------ VORLIEGENDER TEXT ------

"Tan de Repente - Aus heiterem Himmel"
R: Diego Lerman
D: Tatiana Saphir,
Carla Crespo, Verónica Hassan, Beatriz Thibaudin, María Merlino, Marcos
Ferrante, u. a.
ARG/NL 2002. 90 Minuten. OmU.
Ein Appell, in Hinkunft mit Haut und
Haaren zu leben, die festgefahrenen Konventionen hinter sich zu lassen, Neuem
voller Neugierde zu begegnen und jeden Tag in vollen Zügen zu genießen. Eine
Geschichte, die berührt, unter die Haut geht und es versteht, die Zuschauer
aufzurütteln.
"Tan de Repente" erzählt von der dicklichen Dessous-Verkäuferin
Marcia, die im Alltagstrott fast erstickt, triefend vor Selbstmitleid jeden
neuen Tag hinnimmt und ihrem Exfreund, der sie verlassen hat und mittlerweile
mit einer ihrer Freundinnen verheiratet ist, immer noch nachweint. Ihr Alltag
ist verplant, gestattet keine Spontaneität, und die allgegenwärtige Einsamkeit
lässt Marcia sukzessive verkümmern.
Eines Tages wird die heterosexuelle Marcia von Mao und Lenin, zwei Punkmädchen,
auf der Straße angesprochen. Mao macht Marcia eindeutige sexuelle Avancen. Marcia
beteuert immer wieder, nicht lesbisch und daher auch nicht interessiert zu sein.
Trotzdem wehrt sie sich nicht, als Mao ihr verspricht sie zu überraschen und
ihr zu beweisen, dass Liebe auf den ersten Blick möglich ist. Die beiden Punkmädchen
erbeuten ein Taxi und entführen Marcia ans
Meer, das sie zuvor noch nie gesehen hat. Marcia ist beeindruckt und verängstigt
zugleich. Mao bemüht sich um das dickliche Mädchen, und als das Trio nach einigen
Umwegen in einem kleinen Ort inmitten der Provinz ankommt, lässt sich Marcia
auf ein sexuelles Abenteuer mit Mao ein, in der Hoffnung, tatsächlich geliebt
zu werden. Doch die drei Mädchen haben keine Gemeinsamkeiten und schaffen es
nicht, einander Geborgenheit zu bieten. Vielmehr geht es um Sex und den Reiz
des Neuen, um die permanent spürbare Einsamkeit zu vergessen. Marcia versucht
sofort, sich an Mao zu klammern, was diese zu verhindern weiß.
Im Kontrast dazu stehen das dörfliche Leben und uralte
Frauen, die trotz etlicher Beschwerden das Leben genießen und Spaß haben können.
Eine der Frauen ist Lenins Großtante, bei der sie früher gelebt hat. In der
Beziehung zwischen den Beiden wird Zuneigung sichtbar und plötzlich auch die
Möglichkeit, sich an einfachen Dingen des Lebens zu erfreuen.

------ DATENSÄTZE ------

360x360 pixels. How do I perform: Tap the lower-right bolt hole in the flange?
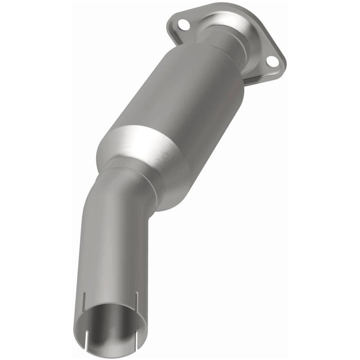[271, 61]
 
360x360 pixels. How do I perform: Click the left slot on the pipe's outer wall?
[84, 300]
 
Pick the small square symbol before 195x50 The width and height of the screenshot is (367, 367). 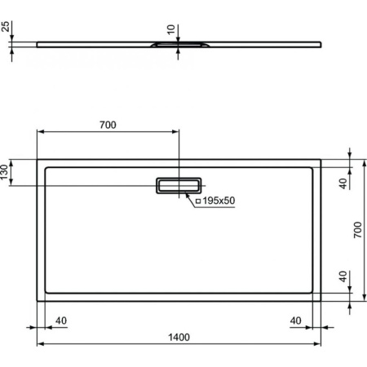point(198,201)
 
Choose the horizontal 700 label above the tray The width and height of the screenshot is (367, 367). point(107,125)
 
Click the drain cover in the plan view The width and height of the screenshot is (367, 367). point(179,185)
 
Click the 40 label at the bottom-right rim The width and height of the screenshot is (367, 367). point(296,320)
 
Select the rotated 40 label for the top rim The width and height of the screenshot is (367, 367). point(343,183)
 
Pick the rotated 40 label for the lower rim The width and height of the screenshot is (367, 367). point(343,276)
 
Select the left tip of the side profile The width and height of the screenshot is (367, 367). point(38,43)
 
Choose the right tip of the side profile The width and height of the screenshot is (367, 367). point(321,43)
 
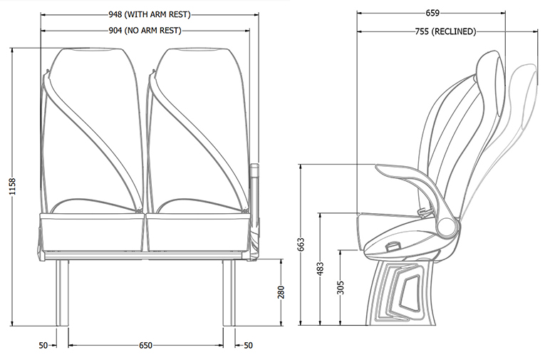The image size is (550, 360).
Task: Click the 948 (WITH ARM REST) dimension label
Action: point(150,14)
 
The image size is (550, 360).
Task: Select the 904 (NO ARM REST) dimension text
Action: point(145,30)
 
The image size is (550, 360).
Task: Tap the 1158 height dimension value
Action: point(13,187)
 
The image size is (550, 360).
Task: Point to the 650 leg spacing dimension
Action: point(145,345)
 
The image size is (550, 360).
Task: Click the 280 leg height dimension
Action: point(281,292)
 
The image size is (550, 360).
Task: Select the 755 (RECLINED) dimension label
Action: point(445,31)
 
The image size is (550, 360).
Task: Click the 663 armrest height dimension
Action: point(301,245)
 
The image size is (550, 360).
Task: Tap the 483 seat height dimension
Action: point(320,268)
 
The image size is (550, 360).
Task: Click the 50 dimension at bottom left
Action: point(43,345)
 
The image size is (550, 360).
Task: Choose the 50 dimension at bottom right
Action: point(248,345)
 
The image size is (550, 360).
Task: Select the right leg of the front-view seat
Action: point(229,292)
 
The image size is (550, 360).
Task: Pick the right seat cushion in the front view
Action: point(197,232)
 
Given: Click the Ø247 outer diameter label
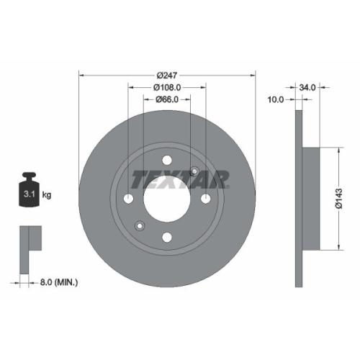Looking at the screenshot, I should [167, 73].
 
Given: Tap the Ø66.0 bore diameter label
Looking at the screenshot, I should [167, 100].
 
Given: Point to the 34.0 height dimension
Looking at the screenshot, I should [308, 87].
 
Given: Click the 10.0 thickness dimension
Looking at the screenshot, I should [276, 100].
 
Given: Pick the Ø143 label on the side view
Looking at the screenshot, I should [346, 199].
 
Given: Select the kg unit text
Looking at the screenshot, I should [47, 195].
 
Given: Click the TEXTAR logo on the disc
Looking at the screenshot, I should [181, 177].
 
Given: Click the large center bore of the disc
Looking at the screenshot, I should [167, 199].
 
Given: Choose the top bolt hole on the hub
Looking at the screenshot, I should [167, 161].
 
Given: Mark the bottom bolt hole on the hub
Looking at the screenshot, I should [167, 237].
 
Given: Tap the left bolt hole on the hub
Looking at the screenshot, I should [129, 199].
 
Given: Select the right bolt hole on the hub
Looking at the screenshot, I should [205, 199].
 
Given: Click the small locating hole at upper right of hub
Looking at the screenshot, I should [194, 171].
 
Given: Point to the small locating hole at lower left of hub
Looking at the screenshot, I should [140, 227].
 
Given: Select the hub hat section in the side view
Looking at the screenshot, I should [310, 199].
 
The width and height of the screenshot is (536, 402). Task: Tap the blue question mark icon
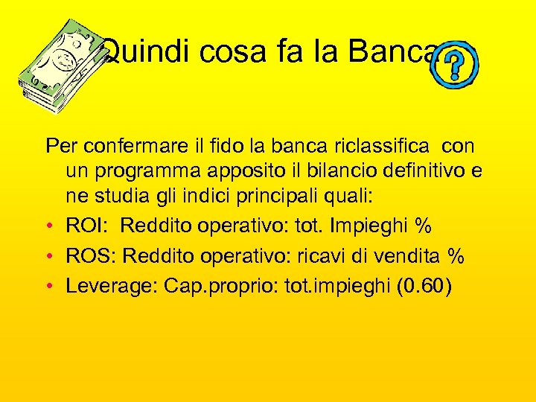(455, 66)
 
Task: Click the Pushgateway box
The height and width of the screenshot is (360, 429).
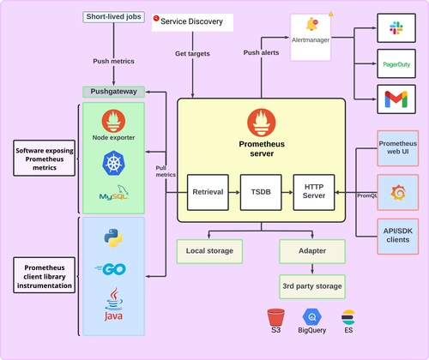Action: pyautogui.click(x=114, y=91)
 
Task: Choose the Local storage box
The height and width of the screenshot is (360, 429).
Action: pyautogui.click(x=209, y=251)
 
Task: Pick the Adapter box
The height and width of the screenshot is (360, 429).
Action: pyautogui.click(x=313, y=251)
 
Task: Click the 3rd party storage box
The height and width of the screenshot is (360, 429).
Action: pyautogui.click(x=313, y=286)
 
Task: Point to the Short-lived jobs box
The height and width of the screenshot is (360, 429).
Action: pyautogui.click(x=114, y=17)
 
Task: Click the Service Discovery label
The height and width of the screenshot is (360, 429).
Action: pyautogui.click(x=194, y=20)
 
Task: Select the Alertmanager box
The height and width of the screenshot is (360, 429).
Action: pyautogui.click(x=310, y=37)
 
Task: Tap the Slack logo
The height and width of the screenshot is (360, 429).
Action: pyautogui.click(x=396, y=27)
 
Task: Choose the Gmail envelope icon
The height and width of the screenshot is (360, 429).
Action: pyautogui.click(x=396, y=100)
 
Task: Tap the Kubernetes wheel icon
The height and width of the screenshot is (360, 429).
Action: pyautogui.click(x=114, y=163)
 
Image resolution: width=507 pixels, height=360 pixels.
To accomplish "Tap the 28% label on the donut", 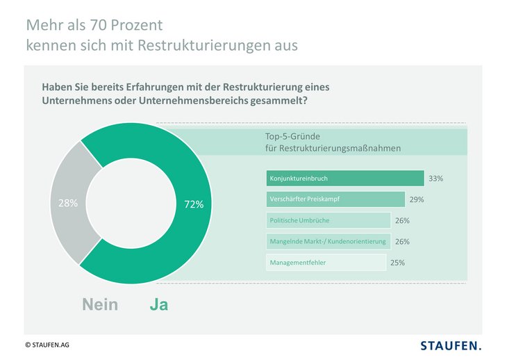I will click(68, 204).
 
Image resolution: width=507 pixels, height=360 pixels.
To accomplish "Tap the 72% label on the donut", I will click(194, 204).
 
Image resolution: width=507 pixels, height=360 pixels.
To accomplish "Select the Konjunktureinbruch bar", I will click(345, 178).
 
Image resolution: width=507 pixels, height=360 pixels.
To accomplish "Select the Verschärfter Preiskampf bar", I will click(335, 199).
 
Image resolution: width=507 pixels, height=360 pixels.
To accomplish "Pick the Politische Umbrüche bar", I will click(328, 220).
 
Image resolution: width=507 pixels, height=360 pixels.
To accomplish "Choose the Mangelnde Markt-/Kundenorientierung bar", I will click(328, 241).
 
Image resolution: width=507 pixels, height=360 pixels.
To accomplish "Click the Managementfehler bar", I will click(326, 263).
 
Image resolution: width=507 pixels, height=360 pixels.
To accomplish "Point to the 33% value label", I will click(435, 179).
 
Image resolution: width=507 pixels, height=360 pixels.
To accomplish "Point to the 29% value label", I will click(417, 199).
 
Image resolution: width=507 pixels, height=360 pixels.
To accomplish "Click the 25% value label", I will click(397, 263).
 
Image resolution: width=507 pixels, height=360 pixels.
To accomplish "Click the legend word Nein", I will click(100, 304).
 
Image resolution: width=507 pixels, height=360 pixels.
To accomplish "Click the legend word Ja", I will click(159, 304).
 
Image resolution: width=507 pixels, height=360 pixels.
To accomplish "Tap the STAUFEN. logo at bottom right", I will click(451, 345).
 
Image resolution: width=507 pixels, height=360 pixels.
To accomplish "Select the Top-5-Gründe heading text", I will click(292, 136).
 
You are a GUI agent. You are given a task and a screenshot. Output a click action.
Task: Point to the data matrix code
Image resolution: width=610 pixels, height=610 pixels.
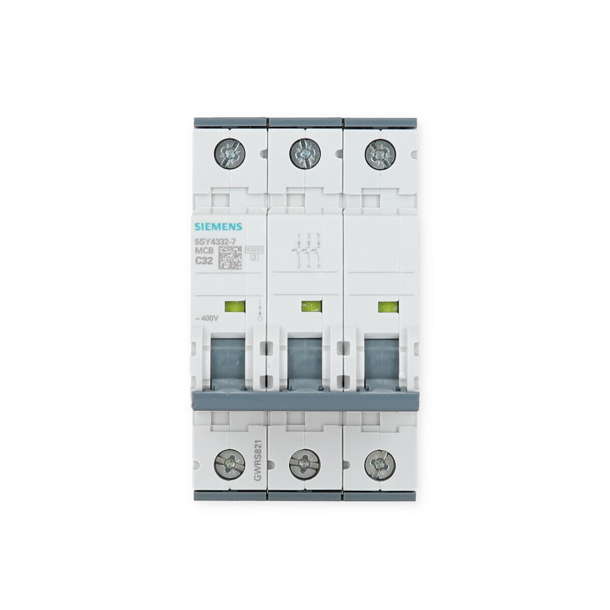click(231, 258)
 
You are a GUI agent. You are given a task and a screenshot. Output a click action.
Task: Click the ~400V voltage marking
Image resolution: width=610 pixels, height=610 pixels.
click(207, 318)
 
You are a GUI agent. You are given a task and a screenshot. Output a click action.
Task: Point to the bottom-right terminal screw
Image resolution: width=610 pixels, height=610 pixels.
click(380, 463)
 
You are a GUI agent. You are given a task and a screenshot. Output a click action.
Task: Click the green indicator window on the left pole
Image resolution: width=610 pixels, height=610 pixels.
click(234, 307)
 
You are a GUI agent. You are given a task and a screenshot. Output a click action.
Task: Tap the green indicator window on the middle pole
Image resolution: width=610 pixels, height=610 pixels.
click(311, 307)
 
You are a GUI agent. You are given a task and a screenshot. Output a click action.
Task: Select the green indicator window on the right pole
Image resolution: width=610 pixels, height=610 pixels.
click(387, 307)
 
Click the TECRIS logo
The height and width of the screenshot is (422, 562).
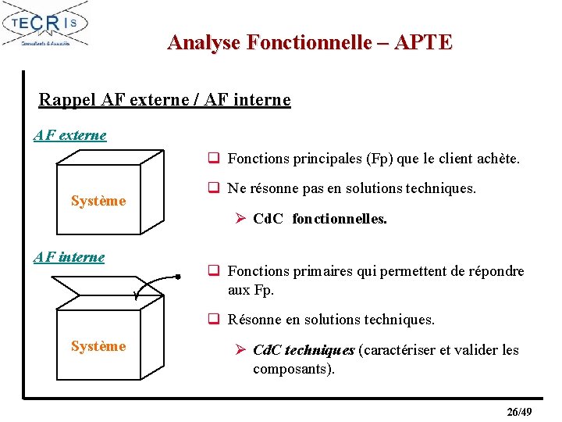click(x=46, y=26)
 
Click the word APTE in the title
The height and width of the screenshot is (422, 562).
click(x=423, y=42)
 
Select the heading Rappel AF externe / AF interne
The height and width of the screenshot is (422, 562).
click(x=165, y=100)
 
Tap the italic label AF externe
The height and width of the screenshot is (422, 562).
click(x=70, y=135)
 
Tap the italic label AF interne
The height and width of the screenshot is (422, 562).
click(x=69, y=256)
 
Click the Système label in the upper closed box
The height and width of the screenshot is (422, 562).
click(x=98, y=201)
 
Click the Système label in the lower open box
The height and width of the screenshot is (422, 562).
click(x=98, y=346)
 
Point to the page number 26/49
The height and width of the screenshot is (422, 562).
click(x=519, y=412)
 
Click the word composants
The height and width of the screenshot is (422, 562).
click(x=292, y=369)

------

SCHRIFTLICHE AUFGABE A »
Beantworte die drei Fragen zur Filmkritik über „Tan de Repente“ jeweils kurz:
(i) Welchen Beruf hat Marcia?
(ii) Wie heißen die beiden Punkmädchen, die Marcia auf der Straße ansprechen?
(iii) In welchem Verhältnis steht die Frau, bei der Lenin früher gelebt hat, zu Lenin?
SCHRIFTLICHE AUFGABE B »
Gib aus der Filmkritik über „Tan de Repente“ den Abschnitt wortgetreu aus, der mit „Ein Appell, in“ anfängt und bis einschließlich „aufzurütteln.“ weitergeht.
Stütze dich dabei ausschließlich auf den Text.

RICHTIGE ANTWORT A »
(i) Sie ist Dessous-Verkäuferin.
(ii) Mao und Lenin.
(iii) Sie ist Lenins Großtante.

RICHTIGE ANTWORT B »
Ein Appell, in Hinkunft mit Haut und
Haaren zu leben, die festgefahrenen Konventionen hinter sich zu lassen, Neuem
voller Neugierde zu begegnen und jeden Tag in vollen Zügen zu genießen. Eine
Geschichte, die berührt, unter die Haut geht und es versteht, die Zuschauer
aufzurütteln.